(Prompt):
Only lines with the string "computer" are wanted. Pull them out of the data.

(Supplied material):
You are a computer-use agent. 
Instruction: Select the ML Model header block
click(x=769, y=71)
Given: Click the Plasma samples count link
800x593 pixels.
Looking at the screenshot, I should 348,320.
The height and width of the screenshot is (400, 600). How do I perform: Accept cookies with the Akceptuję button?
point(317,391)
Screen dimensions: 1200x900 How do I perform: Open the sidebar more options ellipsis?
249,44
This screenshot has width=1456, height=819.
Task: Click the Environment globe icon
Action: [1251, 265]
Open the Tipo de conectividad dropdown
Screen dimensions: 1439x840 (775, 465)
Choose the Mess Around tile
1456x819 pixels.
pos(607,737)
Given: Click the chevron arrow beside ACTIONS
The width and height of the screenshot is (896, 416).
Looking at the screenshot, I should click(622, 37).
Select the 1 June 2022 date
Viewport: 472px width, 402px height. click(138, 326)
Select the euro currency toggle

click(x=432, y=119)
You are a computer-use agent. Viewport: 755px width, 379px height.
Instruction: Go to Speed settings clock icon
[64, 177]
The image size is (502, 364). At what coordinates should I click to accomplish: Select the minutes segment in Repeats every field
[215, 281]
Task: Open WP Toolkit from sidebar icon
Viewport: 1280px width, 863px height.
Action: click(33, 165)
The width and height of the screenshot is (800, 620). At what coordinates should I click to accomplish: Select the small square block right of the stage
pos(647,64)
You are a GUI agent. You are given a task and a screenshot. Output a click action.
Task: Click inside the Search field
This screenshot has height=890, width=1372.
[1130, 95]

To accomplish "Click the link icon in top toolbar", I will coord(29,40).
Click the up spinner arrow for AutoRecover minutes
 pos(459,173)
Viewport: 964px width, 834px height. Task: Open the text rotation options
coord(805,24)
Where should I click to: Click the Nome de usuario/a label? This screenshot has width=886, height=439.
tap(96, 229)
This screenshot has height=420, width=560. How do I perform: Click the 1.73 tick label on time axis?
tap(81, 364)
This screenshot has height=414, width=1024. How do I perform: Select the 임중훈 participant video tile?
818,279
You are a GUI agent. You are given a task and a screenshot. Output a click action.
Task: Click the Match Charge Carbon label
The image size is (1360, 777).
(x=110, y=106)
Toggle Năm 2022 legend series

(Response area):
You are a computer-use agent. 
You are a computer-use agent. Viewport: 755px width, 379px height.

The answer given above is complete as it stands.